CONAKRY – Au lendemain du 69ᵉ sommet de la Communauté économique des États de l’Afrique de l’Ouest (CEDEAO), le ministre des Transports et porte-parole du gouvernement, Ousmane Gaoual Diallo, a vivement salué l’intervention du président de la République, le général Mamadi Doumbouya, qu’il considère comme un plaidoyer fort en faveur de l’unité, de l’intégration régionale et du dialogue entre les États ouest-africains.
Invité de l’émission Guinée Today sur Télé 24, ce lundi 20 juillet 2026, le ministre a estimé que le chef de l’État guinéen a rappelé avec fermeté les valeurs fondatrices de la CEDEAO, en appelant les dirigeants de la sous-région à privilégier la fraternité et la solidarité plutôt que les divisions.
« Le président de la République n’est pas allé par quatre chemins en rappelant les fondamentaux. Il revient aux chefs d’État de consolider cette fraternité, et non de concourir à leur division », a déclaré Ousmane Gaoual Diallo.

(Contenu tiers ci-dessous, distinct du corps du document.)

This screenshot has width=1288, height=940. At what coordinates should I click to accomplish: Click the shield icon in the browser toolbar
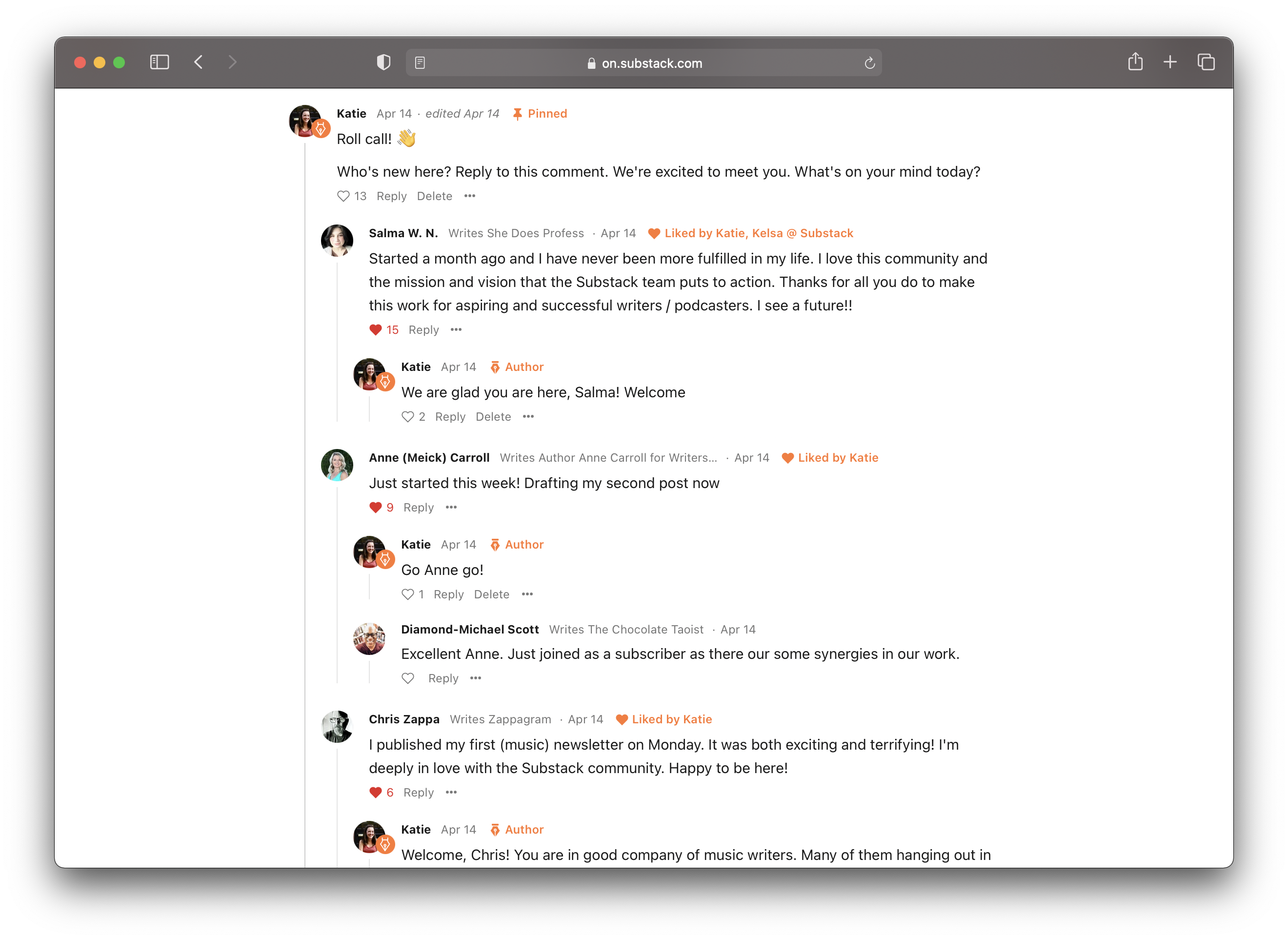(384, 62)
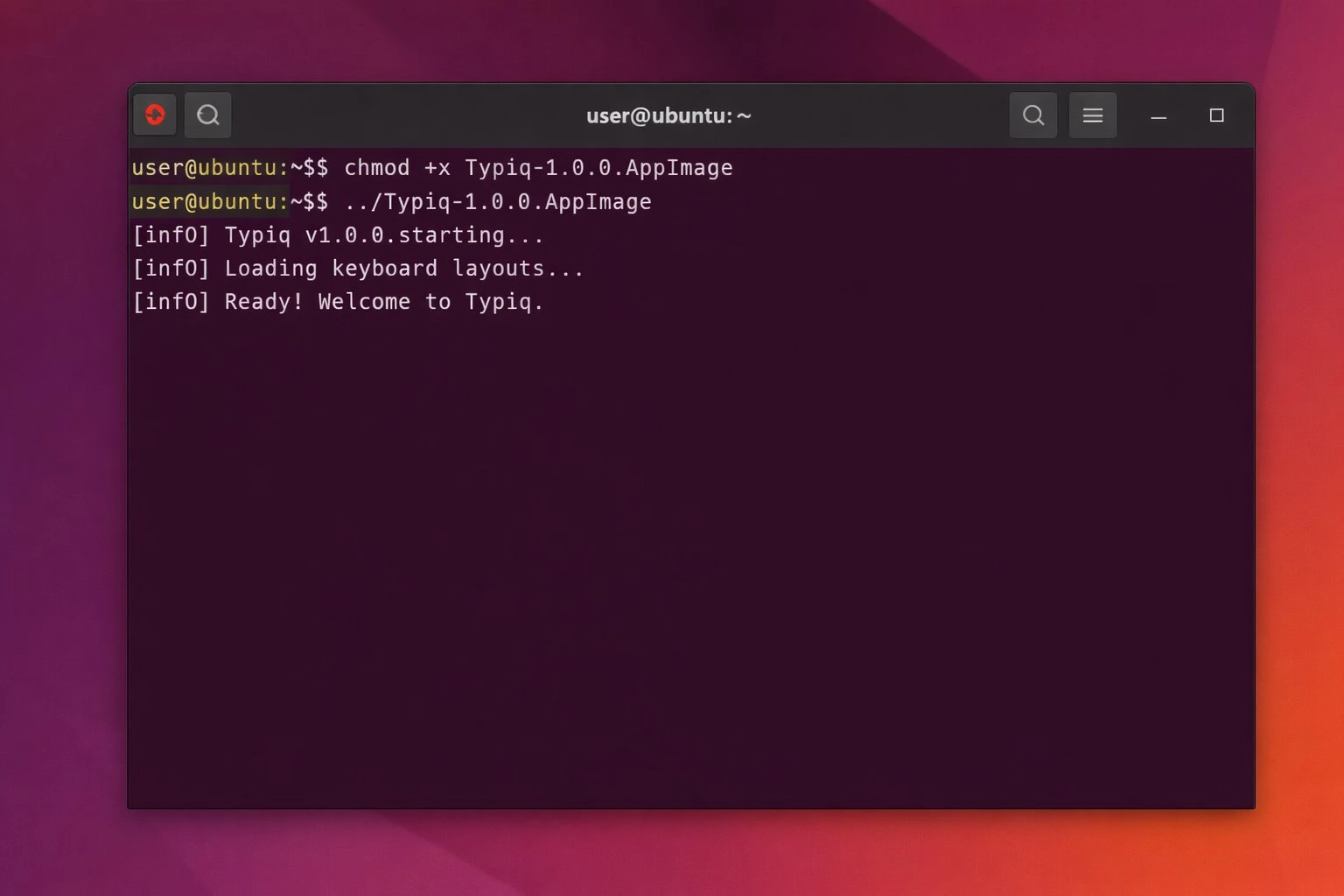1344x896 pixels.
Task: Minimize the terminal window
Action: (x=1158, y=116)
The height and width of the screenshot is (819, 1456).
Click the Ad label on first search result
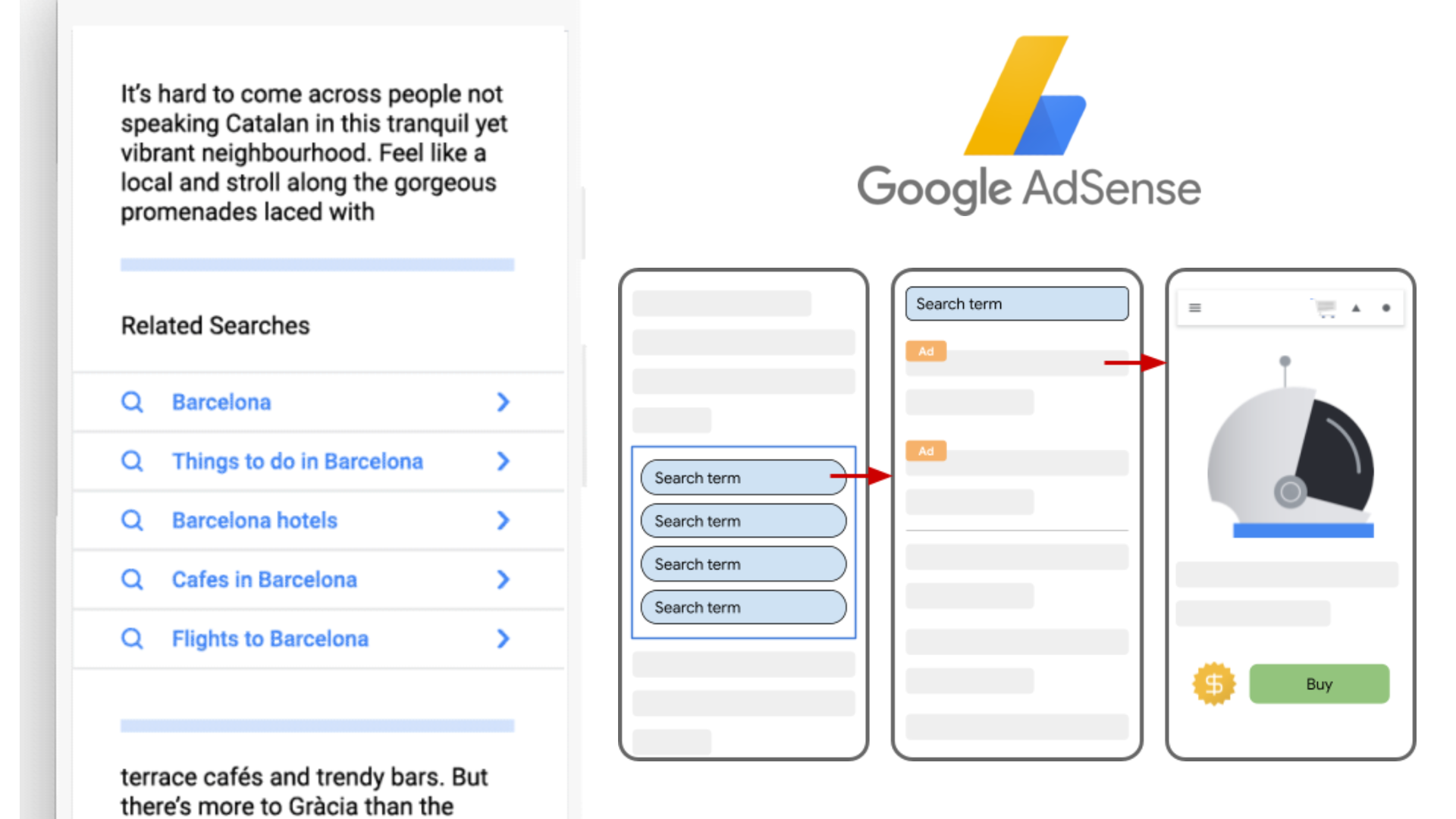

Selon le porte-parole du gouvernement, cette allocution dépasse le cadre protocolaire d’un sommet régional. Elle met en lumière des priorités essentielles telles que l’intégration économique, la justice, la prospérité partagée et l’inclusivité, autant de leviers indispensables pour bâtir une Afrique de l’Ouest plus stable et plus forte.
À ses yeux, cette intervention est appelée à faire date dans l’histoire de l’organisation sous-régionale.

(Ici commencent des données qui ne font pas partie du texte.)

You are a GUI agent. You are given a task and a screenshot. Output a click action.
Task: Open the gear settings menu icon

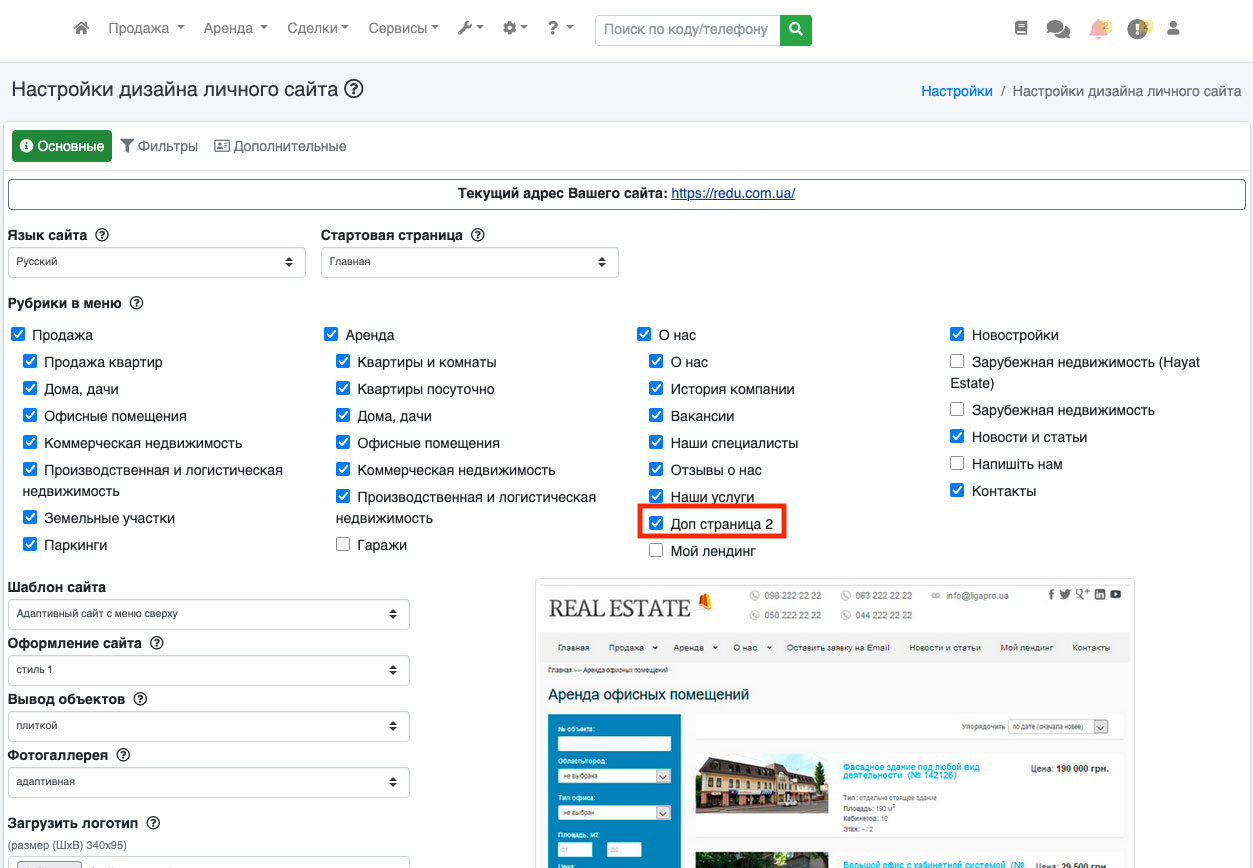[x=514, y=29]
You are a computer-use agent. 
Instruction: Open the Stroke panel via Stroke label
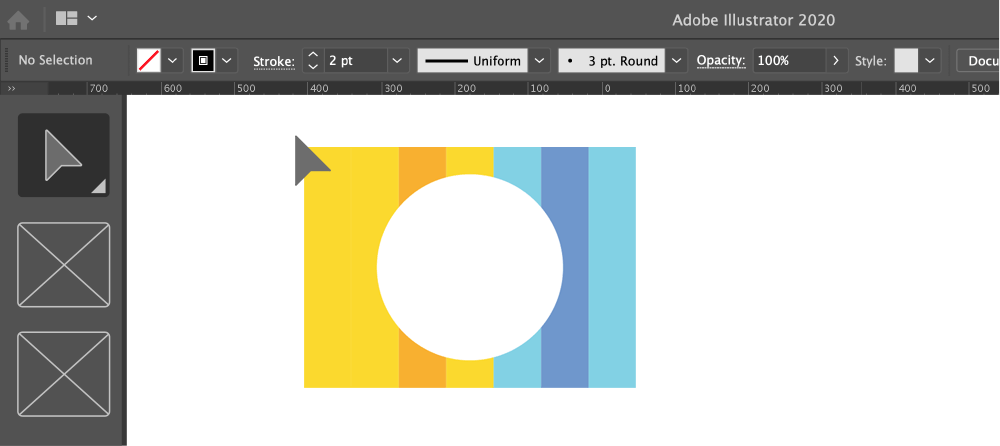click(273, 61)
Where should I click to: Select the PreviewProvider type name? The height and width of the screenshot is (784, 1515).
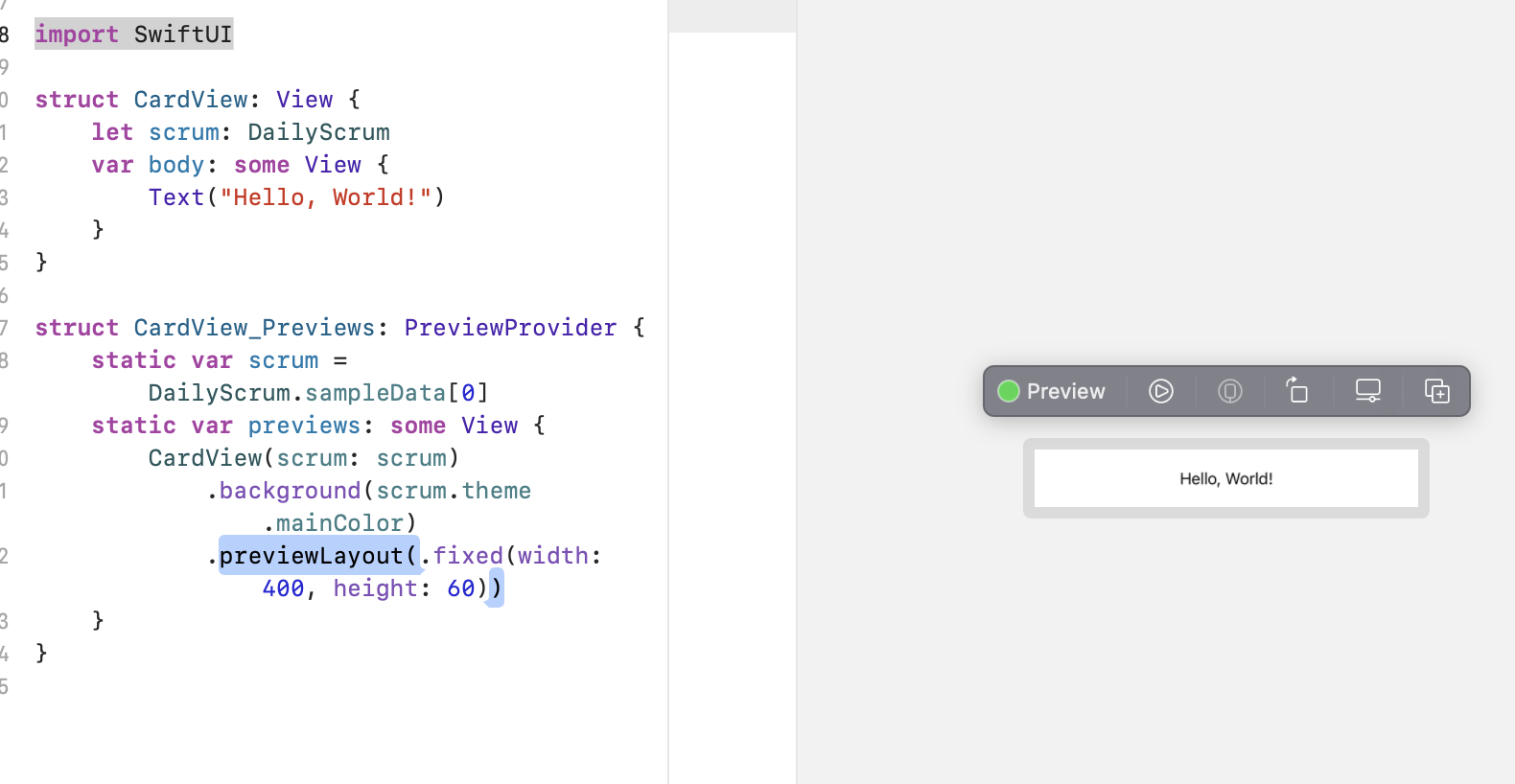pyautogui.click(x=510, y=327)
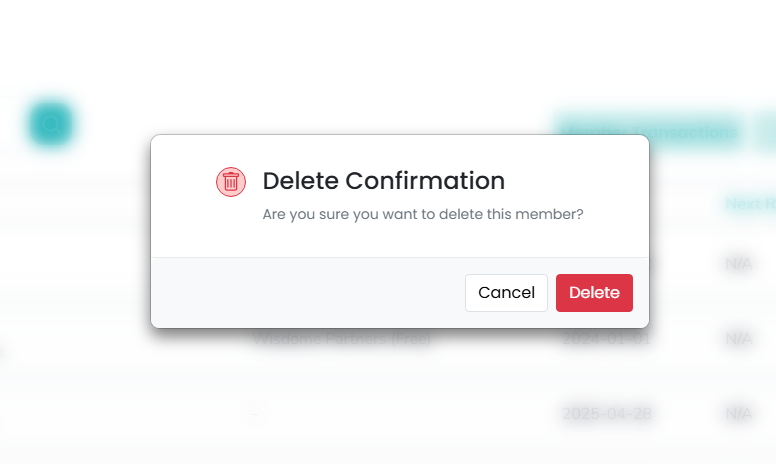
Task: Click the blurred 'Next' column header
Action: tap(749, 204)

Une coopération militaire renforcée face aux défis sécuritaires
Abordant la dégradation de la situation sécuritaire en Afrique de l’Ouest, Ousmane Gaoual Diallo a insisté sur la nécessité de mettre en place une coopération militaire efficace entre les États membres de la CEDEAO, tout en favorisant une collaboration étroite avec les pays de l’Alliance des États du Sahel (AES).
« Il ne faut pas que cela soit un effet d’annonce. Une coopération militaire réelle doit être mise en place afin de repousser la menace commune hors des frontières de la sous-région », a-t-il affirmé.

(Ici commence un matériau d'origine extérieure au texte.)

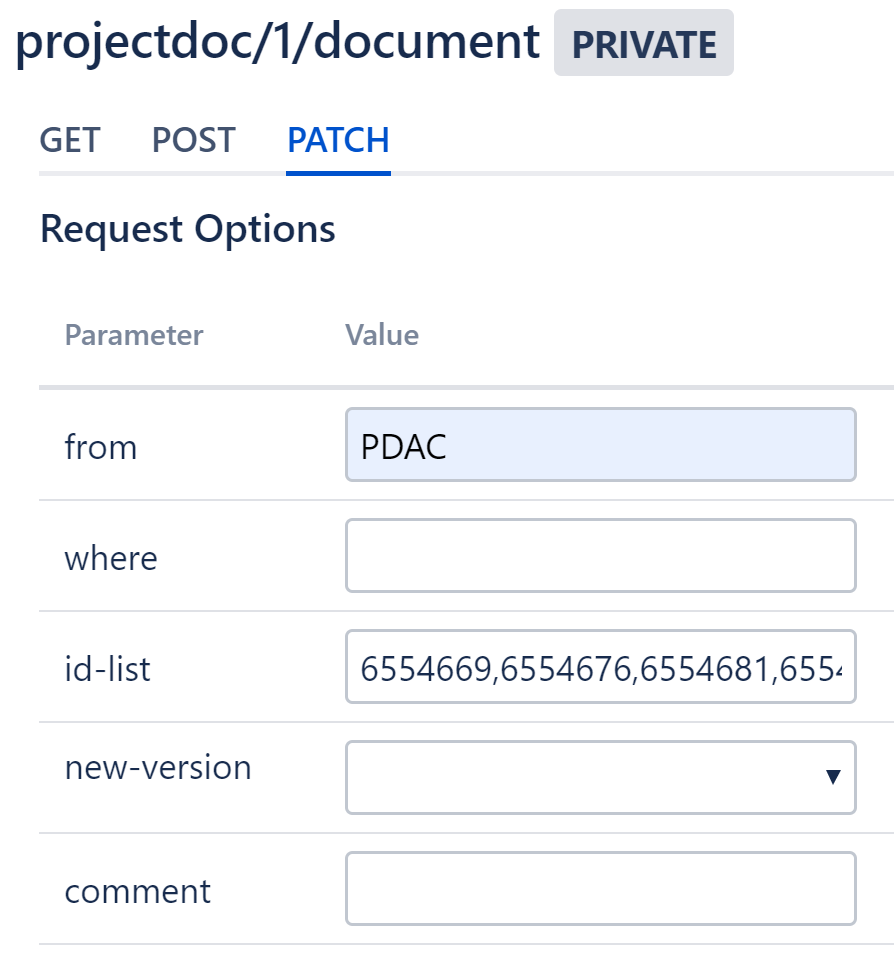
Task: Switch to the GET tab
Action: (x=70, y=140)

Pour le ministre, seule une approche fondée sur la concertation, la souplesse et une vision commune permettra de relever durablement les défis sécuritaires auxquels la région est confrontée.
Le dialogue plutôt que les sanctions
Le porte-parole du gouvernement a également mis en avant l’appel du président Mamadi Doumbouya en faveur du dialogue comme principal instrument de règlement des crises politiques.
Illustrant cette approche par une métaphore employée par le chef de l’État, il a rappelé que chaque pays doit bénéficier de réponses adaptées à son contexte.
« Le président l’a dit : le paludisme et le cancer ne se soignent pas avec les mêmes produits. Il faut regarder les situations individuelles de chaque État et apporter des solutions appropriées. »
Dans cette dynamique, Ousmane Gaoual Diallo a estimé que les sanctions économiques ont montré leurs limites, soulignant qu’elles frappent souvent davantage les populations que les responsables des crises.
« Les sanctions aggravent souvent les souffrances des populations sans forcément résoudre les crises. Il faut davantage de dialogue, de dialogue et encore de dialogue pour parvenir à des solutions consensuelles et opérationnelles. »
Des solutions africaines adaptées aux réalités africaines
En conclusion, le ministre a plaidé pour une meilleure prise en compte des réalités historiques, sociales et culturelles des pays africains dans les processus démocratiques et les réformes institutionnelles.
« Il faut laisser à chaque société le temps d’absorber les évolutions, les progrès et les nouvelles valeurs. Cela demande du temps, de la compréhension et de la patience », a conclu Ousmane Gaoual Diallo.
À travers cette prise de parole, le gouvernement guinéen réaffirme son soutien à une CEDEAO davantage tournée vers le dialogue, la coopération et la recherche de solutions concertées aux défis politiques, économiques et sécuritaires qui traversent l’Afrique de l’Ouest.